Action item:
Every line below needs to be reproduced exactly.

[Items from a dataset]
—————
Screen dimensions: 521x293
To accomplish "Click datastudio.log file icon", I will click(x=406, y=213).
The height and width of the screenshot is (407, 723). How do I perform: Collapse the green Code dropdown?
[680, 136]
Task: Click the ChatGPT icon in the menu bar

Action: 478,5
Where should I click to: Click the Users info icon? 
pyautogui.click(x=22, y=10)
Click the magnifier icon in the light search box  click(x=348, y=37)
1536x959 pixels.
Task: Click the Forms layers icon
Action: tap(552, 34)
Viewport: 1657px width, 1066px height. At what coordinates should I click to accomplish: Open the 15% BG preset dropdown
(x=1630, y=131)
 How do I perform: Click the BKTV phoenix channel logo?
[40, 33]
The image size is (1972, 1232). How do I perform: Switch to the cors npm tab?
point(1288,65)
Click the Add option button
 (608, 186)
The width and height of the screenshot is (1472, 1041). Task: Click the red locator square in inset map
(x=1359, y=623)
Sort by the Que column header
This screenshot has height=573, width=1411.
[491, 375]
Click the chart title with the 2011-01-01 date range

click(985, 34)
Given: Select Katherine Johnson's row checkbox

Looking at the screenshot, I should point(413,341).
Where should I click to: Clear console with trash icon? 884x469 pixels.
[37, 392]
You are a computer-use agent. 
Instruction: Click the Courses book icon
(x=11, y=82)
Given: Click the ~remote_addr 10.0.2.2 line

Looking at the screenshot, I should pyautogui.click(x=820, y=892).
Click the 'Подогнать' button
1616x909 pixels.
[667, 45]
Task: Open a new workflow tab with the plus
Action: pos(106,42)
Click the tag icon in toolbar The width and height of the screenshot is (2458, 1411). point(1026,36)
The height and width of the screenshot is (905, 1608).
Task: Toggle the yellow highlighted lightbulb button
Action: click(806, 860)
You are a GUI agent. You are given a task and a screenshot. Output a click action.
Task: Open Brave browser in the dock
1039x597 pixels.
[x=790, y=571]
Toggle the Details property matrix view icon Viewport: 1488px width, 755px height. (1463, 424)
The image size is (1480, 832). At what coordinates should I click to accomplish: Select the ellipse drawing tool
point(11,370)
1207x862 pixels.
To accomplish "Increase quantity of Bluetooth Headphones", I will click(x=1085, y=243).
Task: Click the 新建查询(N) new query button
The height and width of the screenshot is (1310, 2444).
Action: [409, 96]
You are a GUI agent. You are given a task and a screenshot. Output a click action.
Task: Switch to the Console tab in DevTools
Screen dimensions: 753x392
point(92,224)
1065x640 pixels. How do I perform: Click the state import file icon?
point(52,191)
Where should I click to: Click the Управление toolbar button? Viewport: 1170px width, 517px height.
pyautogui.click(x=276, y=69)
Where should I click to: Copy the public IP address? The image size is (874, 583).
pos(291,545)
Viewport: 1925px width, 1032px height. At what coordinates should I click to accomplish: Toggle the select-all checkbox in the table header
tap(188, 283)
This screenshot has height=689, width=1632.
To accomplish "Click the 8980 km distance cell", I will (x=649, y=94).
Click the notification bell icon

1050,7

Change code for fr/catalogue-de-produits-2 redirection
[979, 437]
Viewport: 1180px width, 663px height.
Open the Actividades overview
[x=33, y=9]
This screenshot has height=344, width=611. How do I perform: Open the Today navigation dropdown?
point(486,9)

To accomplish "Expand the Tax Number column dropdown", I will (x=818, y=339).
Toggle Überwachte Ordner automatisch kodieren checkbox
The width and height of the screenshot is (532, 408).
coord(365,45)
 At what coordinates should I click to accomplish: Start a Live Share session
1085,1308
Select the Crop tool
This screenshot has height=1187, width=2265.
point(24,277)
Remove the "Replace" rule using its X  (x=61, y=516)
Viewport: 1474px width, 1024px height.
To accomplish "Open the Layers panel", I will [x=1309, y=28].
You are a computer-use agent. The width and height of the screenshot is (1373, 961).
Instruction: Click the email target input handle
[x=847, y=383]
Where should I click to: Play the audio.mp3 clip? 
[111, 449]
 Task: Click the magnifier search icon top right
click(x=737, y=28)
—————
Result for this exercise:
Screen dimensions: 521x293
To accomplish "Click datastudio.log file icon", I will click(x=406, y=213).
The height and width of the screenshot is (407, 723). How do I perform: Collapse the green Code dropdown?
[680, 136]
Task: Click the ChatGPT icon in the menu bar

Action: 478,5
Where should I click to: Click the Users info icon? 
pyautogui.click(x=22, y=10)
Click the magnifier icon in the light search box  click(x=348, y=37)
1536x959 pixels.
Task: Click the Forms layers icon
Action: tap(552, 34)
Viewport: 1657px width, 1066px height. At what coordinates should I click to accomplish: Open the 15% BG preset dropdown
(x=1630, y=131)
 How do I perform: Click the BKTV phoenix channel logo?
[40, 33]
The image size is (1972, 1232). How do I perform: Switch to the cors npm tab?
point(1288,65)
Click the Add option button
 (608, 186)
The width and height of the screenshot is (1472, 1041). Task: Click the red locator square in inset map
(x=1359, y=623)
Sort by the Que column header
This screenshot has height=573, width=1411.
[491, 375]
Click the chart title with the 2011-01-01 date range

click(985, 34)
Given: Select Katherine Johnson's row checkbox

Looking at the screenshot, I should point(413,341).
Where should I click to: Clear console with trash icon? 884x469 pixels.
[37, 392]
You are a computer-use agent. 
Instruction: Click the Courses book icon
(x=11, y=82)
Given: Click the ~remote_addr 10.0.2.2 line

Looking at the screenshot, I should pyautogui.click(x=820, y=892).
Click the 'Подогнать' button
1616x909 pixels.
[667, 45]
Task: Open a new workflow tab with the plus
Action: pos(106,42)
Click the tag icon in toolbar The width and height of the screenshot is (2458, 1411). point(1026,36)
The height and width of the screenshot is (905, 1608).
Task: Toggle the yellow highlighted lightbulb button
Action: click(806, 860)
You are a GUI agent. You are given a task and a screenshot. Output a click action.
Task: Open Brave browser in the dock
1039x597 pixels.
[x=790, y=571]
Toggle the Details property matrix view icon Viewport: 1488px width, 755px height. (1463, 424)
The image size is (1480, 832). At what coordinates should I click to accomplish: Select the ellipse drawing tool
point(11,370)
1207x862 pixels.
To accomplish "Increase quantity of Bluetooth Headphones", I will click(x=1085, y=243).
Task: Click the 新建查询(N) new query button
The height and width of the screenshot is (1310, 2444).
Action: [409, 96]
You are a GUI agent. You are given a task and a screenshot. Output a click action.
Task: Switch to the Console tab in DevTools
Screen dimensions: 753x392
point(92,224)
1065x640 pixels. How do I perform: Click the state import file icon?
point(52,191)
Where should I click to: Click the Управление toolbar button? Viewport: 1170px width, 517px height.
pyautogui.click(x=276, y=69)
Where should I click to: Copy the public IP address? The image size is (874, 583).
pos(291,545)
Viewport: 1925px width, 1032px height. At what coordinates should I click to accomplish: Toggle the select-all checkbox in the table header
tap(188, 283)
This screenshot has height=689, width=1632.
To accomplish "Click the 8980 km distance cell", I will (x=649, y=94).
Click the notification bell icon

1050,7

Change code for fr/catalogue-de-produits-2 redirection
[979, 437]
Viewport: 1180px width, 663px height.
Open the Actividades overview
[x=33, y=9]
This screenshot has height=344, width=611. How do I perform: Open the Today navigation dropdown?
point(486,9)

To accomplish "Expand the Tax Number column dropdown", I will (x=818, y=339).
Toggle Überwachte Ordner automatisch kodieren checkbox
The width and height of the screenshot is (532, 408).
coord(365,45)
 At what coordinates should I click to accomplish: Start a Live Share session
1085,1308
Select the Crop tool
This screenshot has height=1187, width=2265.
point(24,277)
Remove the "Replace" rule using its X  (x=61, y=516)
Viewport: 1474px width, 1024px height.
To accomplish "Open the Layers panel", I will [x=1309, y=28].
You are a computer-use agent. The width and height of the screenshot is (1373, 961).
Instruction: Click the email target input handle
[x=847, y=383]
Where should I click to: Play the audio.mp3 clip? 
[111, 449]
 Task: Click the magnifier search icon top right
click(x=737, y=28)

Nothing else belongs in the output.